• _Data excerpts_:

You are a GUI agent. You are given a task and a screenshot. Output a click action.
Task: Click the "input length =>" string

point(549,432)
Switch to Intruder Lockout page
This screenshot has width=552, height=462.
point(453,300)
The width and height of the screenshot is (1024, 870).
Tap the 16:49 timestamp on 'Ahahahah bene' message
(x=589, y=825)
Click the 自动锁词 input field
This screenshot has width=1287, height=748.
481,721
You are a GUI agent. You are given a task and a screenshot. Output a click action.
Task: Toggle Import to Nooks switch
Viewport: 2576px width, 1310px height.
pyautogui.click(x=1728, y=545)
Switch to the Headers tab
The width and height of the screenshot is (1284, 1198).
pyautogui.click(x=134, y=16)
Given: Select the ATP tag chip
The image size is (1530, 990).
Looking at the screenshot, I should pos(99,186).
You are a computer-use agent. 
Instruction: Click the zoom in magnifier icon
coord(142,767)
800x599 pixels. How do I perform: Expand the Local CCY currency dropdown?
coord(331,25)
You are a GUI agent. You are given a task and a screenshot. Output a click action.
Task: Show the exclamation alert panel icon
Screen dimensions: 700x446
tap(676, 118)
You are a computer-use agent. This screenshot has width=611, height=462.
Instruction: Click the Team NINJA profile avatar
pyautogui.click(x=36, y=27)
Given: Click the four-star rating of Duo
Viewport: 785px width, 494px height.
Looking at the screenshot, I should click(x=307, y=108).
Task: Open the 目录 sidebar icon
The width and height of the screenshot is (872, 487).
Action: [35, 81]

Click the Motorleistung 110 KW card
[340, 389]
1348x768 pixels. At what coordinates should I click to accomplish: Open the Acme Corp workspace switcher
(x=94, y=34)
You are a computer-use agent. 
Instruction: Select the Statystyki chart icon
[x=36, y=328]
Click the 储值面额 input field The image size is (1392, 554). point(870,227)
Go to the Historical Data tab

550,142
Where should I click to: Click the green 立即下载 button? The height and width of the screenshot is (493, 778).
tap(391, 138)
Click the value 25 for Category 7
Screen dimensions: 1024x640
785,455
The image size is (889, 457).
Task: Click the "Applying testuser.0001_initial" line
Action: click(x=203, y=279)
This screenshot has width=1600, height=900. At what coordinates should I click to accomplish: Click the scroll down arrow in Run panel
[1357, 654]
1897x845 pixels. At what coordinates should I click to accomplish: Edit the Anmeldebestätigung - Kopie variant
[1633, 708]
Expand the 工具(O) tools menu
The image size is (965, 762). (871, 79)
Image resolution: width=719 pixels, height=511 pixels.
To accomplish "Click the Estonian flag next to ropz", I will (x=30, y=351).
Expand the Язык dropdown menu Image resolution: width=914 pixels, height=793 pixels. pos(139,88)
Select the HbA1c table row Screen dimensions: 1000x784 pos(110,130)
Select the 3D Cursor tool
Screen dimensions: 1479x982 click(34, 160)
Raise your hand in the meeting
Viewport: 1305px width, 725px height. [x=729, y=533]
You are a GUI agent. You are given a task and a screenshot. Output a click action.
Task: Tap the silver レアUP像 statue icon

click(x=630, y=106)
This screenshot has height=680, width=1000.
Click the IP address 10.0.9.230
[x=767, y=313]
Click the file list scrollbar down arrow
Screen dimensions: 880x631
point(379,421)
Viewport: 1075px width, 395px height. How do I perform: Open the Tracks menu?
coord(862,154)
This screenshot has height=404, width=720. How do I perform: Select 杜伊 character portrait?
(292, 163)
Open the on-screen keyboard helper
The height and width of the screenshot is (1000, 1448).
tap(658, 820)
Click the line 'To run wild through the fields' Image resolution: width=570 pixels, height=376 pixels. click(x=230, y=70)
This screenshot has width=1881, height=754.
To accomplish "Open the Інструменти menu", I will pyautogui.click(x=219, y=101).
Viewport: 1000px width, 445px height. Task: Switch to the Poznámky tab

• _What you are asked to do_:
Nothing should be missing: every line above must be reproduced exactly.

• _Task response_:
You are a GUI agent. You are given a task and a screenshot. Output a click action.
Task: Click the "input length =>" string

point(549,432)
Switch to Intruder Lockout page
This screenshot has width=552, height=462.
point(453,300)
The width and height of the screenshot is (1024, 870).
Tap the 16:49 timestamp on 'Ahahahah bene' message
(x=589, y=825)
Click the 自动锁词 input field
This screenshot has width=1287, height=748.
481,721
You are a GUI agent. You are given a task and a screenshot. Output a click action.
Task: Toggle Import to Nooks switch
Viewport: 2576px width, 1310px height.
pyautogui.click(x=1728, y=545)
Switch to the Headers tab
The width and height of the screenshot is (1284, 1198).
pyautogui.click(x=134, y=16)
Given: Select the ATP tag chip
The image size is (1530, 990).
Looking at the screenshot, I should pos(99,186).
You are a computer-use agent. 
Instruction: Click the zoom in magnifier icon
coord(142,767)
800x599 pixels. How do I perform: Expand the Local CCY currency dropdown?
coord(331,25)
You are a GUI agent. You are given a task and a screenshot. Output a click action.
Task: Show the exclamation alert panel icon
Screen dimensions: 700x446
tap(676, 118)
You are a computer-use agent. This screenshot has width=611, height=462.
Instruction: Click the Team NINJA profile avatar
pyautogui.click(x=36, y=27)
Given: Click the four-star rating of Duo
Viewport: 785px width, 494px height.
Looking at the screenshot, I should click(x=307, y=108).
Task: Open the 目录 sidebar icon
The width and height of the screenshot is (872, 487).
Action: [35, 81]

Click the Motorleistung 110 KW card
[340, 389]
1348x768 pixels. At what coordinates should I click to accomplish: Open the Acme Corp workspace switcher
(x=94, y=34)
You are a computer-use agent. 
Instruction: Select the Statystyki chart icon
[x=36, y=328]
Click the 储值面额 input field The image size is (1392, 554). point(870,227)
Go to the Historical Data tab

550,142
Where should I click to: Click the green 立即下载 button? The height and width of the screenshot is (493, 778).
tap(391, 138)
Click the value 25 for Category 7
Screen dimensions: 1024x640
785,455
The image size is (889, 457).
Task: Click the "Applying testuser.0001_initial" line
Action: click(x=203, y=279)
This screenshot has width=1600, height=900. At what coordinates should I click to accomplish: Click the scroll down arrow in Run panel
[1357, 654]
1897x845 pixels. At what coordinates should I click to accomplish: Edit the Anmeldebestätigung - Kopie variant
[1633, 708]
Expand the 工具(O) tools menu
The image size is (965, 762). (871, 79)
Image resolution: width=719 pixels, height=511 pixels.
To accomplish "Click the Estonian flag next to ropz", I will (x=30, y=351).
Expand the Язык dropdown menu Image resolution: width=914 pixels, height=793 pixels. pos(139,88)
Select the HbA1c table row Screen dimensions: 1000x784 pos(110,130)
Select the 3D Cursor tool
Screen dimensions: 1479x982 click(34, 160)
Raise your hand in the meeting
Viewport: 1305px width, 725px height. [x=729, y=533]
You are a GUI agent. You are given a task and a screenshot. Output a click action.
Task: Tap the silver レアUP像 statue icon

click(x=630, y=106)
This screenshot has height=680, width=1000.
Click the IP address 10.0.9.230
[x=767, y=313]
Click the file list scrollbar down arrow
Screen dimensions: 880x631
point(379,421)
Viewport: 1075px width, 395px height. How do I perform: Open the Tracks menu?
coord(862,154)
This screenshot has height=404, width=720. How do I perform: Select 杜伊 character portrait?
(292, 163)
Open the on-screen keyboard helper
The height and width of the screenshot is (1000, 1448).
tap(658, 820)
Click the line 'To run wild through the fields' Image resolution: width=570 pixels, height=376 pixels. click(x=230, y=70)
This screenshot has width=1881, height=754.
To accomplish "Open the Інструменти menu", I will pyautogui.click(x=219, y=101).
Viewport: 1000px width, 445px height. Task: Switch to the Poznámky tab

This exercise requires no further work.